Chapter 4
Chapter
Four
RACHEL
By the end of my first week with René, exhaustion had stopped feeling dramatic and started feeling earned.
The kind that settled into your bones and didn’t ask permission. The kind that came with sore feet, ink-stained fingers, and a brain that wouldn’t shut up even when my body begged it to. I’d slept hard every night and still woke up tired. Not depleted. Just… used well.
That was new.
We’d been back to Le Marais twice—different streets, different boutiques, same ruthless attention to detail. René never wandered. Even when it looked like he was drifting, he was editing in real time.
Once we crossed the river and climbed into Montmartre, where everything tilted just enough to remind you the city wasn’t built for convenience. René said very little about why we went where we went. He rarely explained his choices. He expected you to notice.
Art director. Photography editor. Gatekeeper of what the Paris Daily deemed worthy of ink.
But that was the public version.
Privately, he was something else entirely.
He knew this city the way some people know scripture.
Not just landmarks—rhythms. The woman who opened her bakery at 5:12 instead of five.
The tailor who worked out of a fourth-floor walk-up and only took appointments on Tuesdays.
The protest routes before they were announced.
The quiet cafés where journalists traded information like currency.
He didn’t just assign stories.
He found them.
Or more precisely—he waited until the city revealed them, and then he was ready.
Today, Montmartre felt like a held breath.
Tourists clustered near Sacré-C?ur, cameras up, wandering loud and careless. Locals slipped around them like water. The air smelled like espresso, cigarettes, and something sweet frying nearby. Cobblestones caught the light unevenly, daring you to misstep.
René stopped near a cluster of stalls and pop-up racks—local designers, handmade pieces, things you couldn’t buy anywhere else because no one had bothered to mass-produce them yet.
He didn’t look at me when he said, “Watch.”
Which, with René, always meant: Learn.
I did.
And then I didn’t.
Because she was there.
Across the square, just downhill from the basilica, the model from the Rue Vieille-du-Temple boutique strolled past with a plastic cup in one hand and a careless confidence that didn’t try to be seen but absolutely was.

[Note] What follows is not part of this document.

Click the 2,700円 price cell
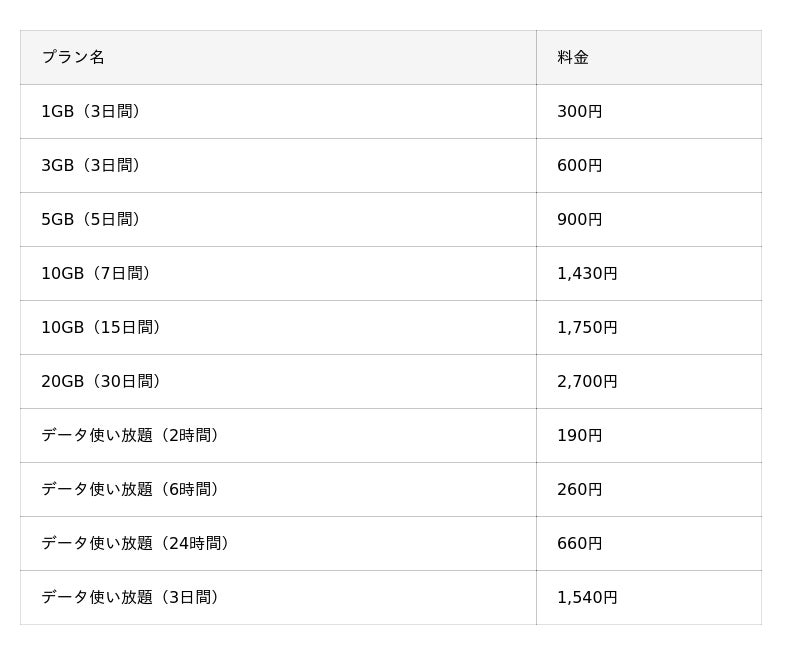The width and height of the screenshot is (800, 655). [587, 381]
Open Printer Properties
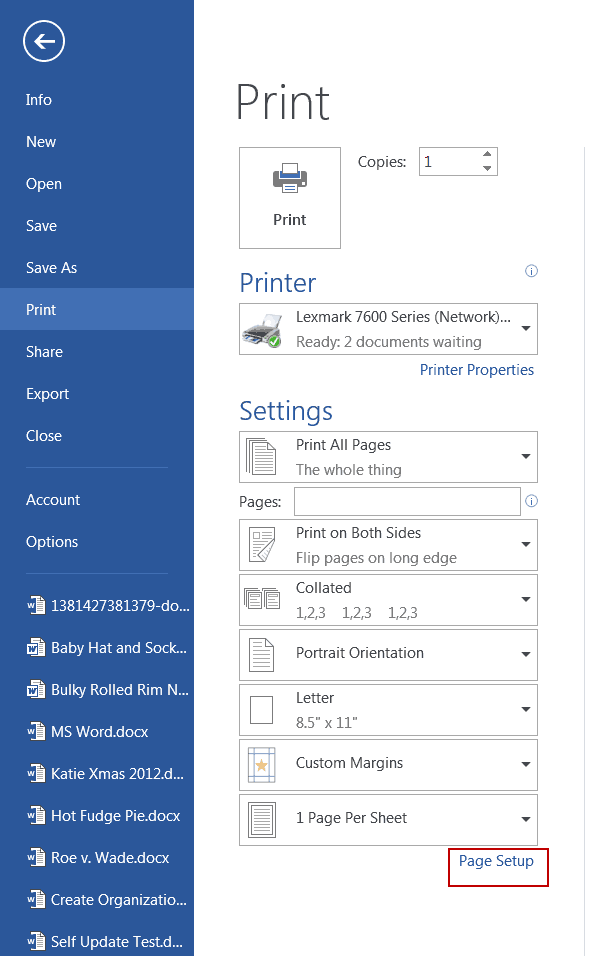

Her hair was pulled up, messy in that intentional way, sunglasses hiding most of her face, dressed down in loose trousers and a soft tank that did nothing to diminish her presence.
She didn’t blend.
She never would.
Against Montmartre’s bohemian sprawl, she looked like punctuation. A pause. A moment your eye tripped over and couldn’t let go of.
I caught myself staring.
Once.
Twice.
Then René’s hand landed on my wrist.
Firm. Grounding. A correction.
“Not that,” he said. “This.”
He guided my attention—not gently—toward a woman standing behind a rack of dresses. Local. Early forties maybe. Sun-warmed skin. Strong hands. Everything about her screamed maker. The dresses hung unevenly, imperfect in a way that was deliberate.
I felt the shift immediately.
This was a test.
“Tell me,” René said, releasing my wrist. “What do you see?”
I swallowed and forced my eyes back where they belonged.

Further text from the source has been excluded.